That's not the threat model. The threat model is that they won't have to - at some point which may not be right now. End users want to get their work done, not learn UIs and new products. If they can get their analysis/reports based on excels which are already on SharePoint (or wherever), they'd want just that. You can already see this happening.
It's an ugly truth product owners never wanted to hear, and are now being forced to: nobody wants software products or services. No one really wants another Widgetify of DoodlyD.oo.io or another basic software tool packaged into bespoke UI and trying to make itself a command center of work in their entire domain. All those products and services are just standing between the user and the thing the user actually wants. The promise of AI agents for end-users is that of having a personal secretary, that deals with all the product UI/UX bullshit so the user doesn't have to, ultimately turning these products into tool calls.
Think about all the cycles this will save. The CEO codes his own dashboards. The OP has a point.
For purposes of this thread, if chat AI becomes the primary business interface, then every service behind that becomes much easier to replace.
And if you build an AI interface to your product, you can make it not work in subtly the right ways that direct more money towards you. You can take advertising money to make the AI recommend certain products. You can make it give completely wrong answers to your competitors.
This sounds like a vibe coding side project. And I'm sorry, but whatever he builds will most likely become tech debt that has to be rewritten at some point.
I have also seen multiple similar use cases where non-technical users build internal tools and dashboards on top of existing data for our users (I'm building UI Bakery). This approach might feel a bit risky for some developers, but it reduces the number of iterations non-technical users need with developers to achieve what they want.
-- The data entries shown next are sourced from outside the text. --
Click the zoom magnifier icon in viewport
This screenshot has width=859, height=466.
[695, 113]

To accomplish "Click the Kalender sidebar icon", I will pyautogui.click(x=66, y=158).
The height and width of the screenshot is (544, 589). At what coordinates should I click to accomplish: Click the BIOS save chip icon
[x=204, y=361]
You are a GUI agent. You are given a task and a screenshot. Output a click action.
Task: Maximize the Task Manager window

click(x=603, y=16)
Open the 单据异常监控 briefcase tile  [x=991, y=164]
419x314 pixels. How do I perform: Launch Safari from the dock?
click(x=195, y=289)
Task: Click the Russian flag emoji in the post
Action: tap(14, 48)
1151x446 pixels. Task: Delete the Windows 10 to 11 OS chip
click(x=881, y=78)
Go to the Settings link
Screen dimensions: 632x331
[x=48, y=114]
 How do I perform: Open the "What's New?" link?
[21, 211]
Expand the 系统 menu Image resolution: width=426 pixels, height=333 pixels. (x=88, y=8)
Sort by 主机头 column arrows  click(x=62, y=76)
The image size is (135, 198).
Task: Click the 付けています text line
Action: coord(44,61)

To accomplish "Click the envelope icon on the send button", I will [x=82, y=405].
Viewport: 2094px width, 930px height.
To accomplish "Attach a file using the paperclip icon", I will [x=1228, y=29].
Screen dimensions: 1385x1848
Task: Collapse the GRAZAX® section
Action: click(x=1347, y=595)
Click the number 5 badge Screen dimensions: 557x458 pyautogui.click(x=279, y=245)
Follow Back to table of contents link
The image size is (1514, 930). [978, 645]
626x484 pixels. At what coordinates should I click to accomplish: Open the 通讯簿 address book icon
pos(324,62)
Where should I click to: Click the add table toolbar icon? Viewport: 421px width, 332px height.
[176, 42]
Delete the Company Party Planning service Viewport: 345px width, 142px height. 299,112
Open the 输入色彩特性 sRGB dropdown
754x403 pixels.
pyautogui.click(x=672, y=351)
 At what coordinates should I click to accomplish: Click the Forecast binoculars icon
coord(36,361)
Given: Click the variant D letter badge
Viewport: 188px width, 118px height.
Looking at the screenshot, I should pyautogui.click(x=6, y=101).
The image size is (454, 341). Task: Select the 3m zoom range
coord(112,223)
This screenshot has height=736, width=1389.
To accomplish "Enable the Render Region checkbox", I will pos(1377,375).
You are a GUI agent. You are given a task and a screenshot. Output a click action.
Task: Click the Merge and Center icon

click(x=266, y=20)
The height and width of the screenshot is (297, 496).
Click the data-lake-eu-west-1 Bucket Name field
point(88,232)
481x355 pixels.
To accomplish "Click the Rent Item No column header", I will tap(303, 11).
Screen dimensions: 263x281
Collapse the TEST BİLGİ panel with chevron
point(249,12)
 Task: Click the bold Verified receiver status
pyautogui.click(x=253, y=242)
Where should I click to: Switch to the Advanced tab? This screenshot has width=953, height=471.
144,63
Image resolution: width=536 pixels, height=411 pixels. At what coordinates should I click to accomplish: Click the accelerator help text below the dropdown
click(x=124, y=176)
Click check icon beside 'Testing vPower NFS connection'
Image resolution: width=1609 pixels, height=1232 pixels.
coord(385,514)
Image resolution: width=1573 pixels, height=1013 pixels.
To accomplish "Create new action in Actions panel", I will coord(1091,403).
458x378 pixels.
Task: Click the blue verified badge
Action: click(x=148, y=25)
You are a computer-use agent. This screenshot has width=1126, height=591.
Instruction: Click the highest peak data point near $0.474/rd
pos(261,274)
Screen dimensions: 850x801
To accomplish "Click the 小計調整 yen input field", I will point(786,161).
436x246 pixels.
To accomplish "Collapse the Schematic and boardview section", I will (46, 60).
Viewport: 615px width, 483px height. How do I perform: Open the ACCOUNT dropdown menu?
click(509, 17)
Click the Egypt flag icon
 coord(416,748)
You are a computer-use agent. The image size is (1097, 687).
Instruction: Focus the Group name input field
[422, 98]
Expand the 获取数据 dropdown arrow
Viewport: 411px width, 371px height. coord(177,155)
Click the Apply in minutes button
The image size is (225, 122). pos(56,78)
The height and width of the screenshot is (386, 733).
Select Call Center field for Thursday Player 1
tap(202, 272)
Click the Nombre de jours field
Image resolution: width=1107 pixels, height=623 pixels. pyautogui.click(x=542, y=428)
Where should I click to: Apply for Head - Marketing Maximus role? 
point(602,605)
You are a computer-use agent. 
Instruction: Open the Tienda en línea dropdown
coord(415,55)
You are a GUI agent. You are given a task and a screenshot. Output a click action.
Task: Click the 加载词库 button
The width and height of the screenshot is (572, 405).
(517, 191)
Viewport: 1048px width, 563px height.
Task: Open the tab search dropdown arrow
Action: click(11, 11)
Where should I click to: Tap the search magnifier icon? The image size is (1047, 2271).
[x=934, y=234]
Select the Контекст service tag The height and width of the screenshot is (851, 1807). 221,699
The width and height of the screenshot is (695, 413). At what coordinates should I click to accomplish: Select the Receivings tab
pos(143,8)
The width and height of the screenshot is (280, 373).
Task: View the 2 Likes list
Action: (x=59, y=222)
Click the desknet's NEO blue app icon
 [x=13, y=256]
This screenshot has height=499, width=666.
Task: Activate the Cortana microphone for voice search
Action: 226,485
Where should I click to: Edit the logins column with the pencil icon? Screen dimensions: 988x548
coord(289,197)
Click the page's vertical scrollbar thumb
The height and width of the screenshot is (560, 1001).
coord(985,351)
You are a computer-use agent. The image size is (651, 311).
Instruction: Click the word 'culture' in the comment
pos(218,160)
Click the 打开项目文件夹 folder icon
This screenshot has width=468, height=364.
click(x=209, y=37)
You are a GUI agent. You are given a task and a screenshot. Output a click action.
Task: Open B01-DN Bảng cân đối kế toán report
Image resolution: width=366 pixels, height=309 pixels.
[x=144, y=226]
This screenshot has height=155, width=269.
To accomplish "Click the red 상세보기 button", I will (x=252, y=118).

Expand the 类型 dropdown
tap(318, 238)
I keep hearing this and seeing people buying more Widgetify of DoodlyD.oo.io. I think this is more of a defensive sales tactic and cope for SaaS losing market share.
Focus on the simple iteration loop of "why is it so hard to understand things about our product?" maybe you cant fix it all today but climb that hill more instead of make your CEO spend some sleepless nights on a thing that you could probably build in 1/10th the time.
If you want to be a successful startup saas sw eng then engaging with the current and common business cases and being able to predict the standard cache of problems they're going to want solved turns you from "a guy" to "the guy".
We built an AI-powered chat interface as an alternative to a fully featured search UI for a product database and it has been one of the most popular features of 2025.
once the Csuite builds their own dashboards, they quickly decide what they actually need versus what is a nice to have.
"It" being "that it's harder than it looks"?
If corporate decisions could be made purely from the data recorded then you don't need people to make those decisions. The reason you often do is that a lot of the critical information for decision making is brought in to the meeting out-of-band in people's heads.
Honestly, I'm not sure what to expect. There are clearly things he can't do (e.g. to make it work in prod, it needs to be in our environment, etc. etc.) but I wouldn't be at all surprised if he makes great headway. When he first asked me about it, I started typing out all the reasons it was a bad idea - and then I paused and thought, you know, I'm not here to put barriers in his path.
--
[0] - Or Claude, or Gemini.
Once you've abstracted away the UI (and the training on how to use it) it will be a lot easier to just swap one SaaS for another.
In a world where the interface is "you talk to the computer" you will be able to swap providers way more easily.